Intravenous immunoglobulin (IVIg) for therapy-resistant cutaneous lupus erythematosus (LE).

BACKGROUND: A group of patients exists with predominantly cutaneous lupus erythematosus (LE) who do not respond to standard oral therapies. There has been interest in the role of intravenous immunoglobulin (IVIg) in a number of connective tissue diseases, and its role in some circumstances has been proven. In the case of LE, there are suggestions that the use of IVIg for cutaneous and more systemic disease may be of value.

OBJECTIVE: To investigate the use of low dose IVIg for therapy-resistant cutaneous disease.

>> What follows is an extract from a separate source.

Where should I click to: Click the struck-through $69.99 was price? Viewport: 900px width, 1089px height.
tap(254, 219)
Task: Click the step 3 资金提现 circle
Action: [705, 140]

METHODS: Twelve patients with histologically confirmed cutaneous LE were given IVIg, with starting doses of 1 g/kgx2, followed by 400 mg/kg monthly until disease resolution or for 6 months. Disease assessment was by scoring erythema, induration, scaling and the extent before and at the end of therapy. Immunological parameters indicating systemic disease activity were measured before and after therapy.

RESULTS: One patient became pregnant, five patients had complete or near complete clearing of their skin disease (>75%), two had partial but helpful improvement (>50%) and three had limited responses (<50%). One patient developed acute cutaneous vasculitis and received no further therapy.

CONCLUSION: Overall, therapy was well tolerated and side effects were limited. A formal study of IVIg for cutaneous disease would be valuable, but evidence indicates that IVIg may be a useful therapy for cutaneous disease in lupus erythematosus.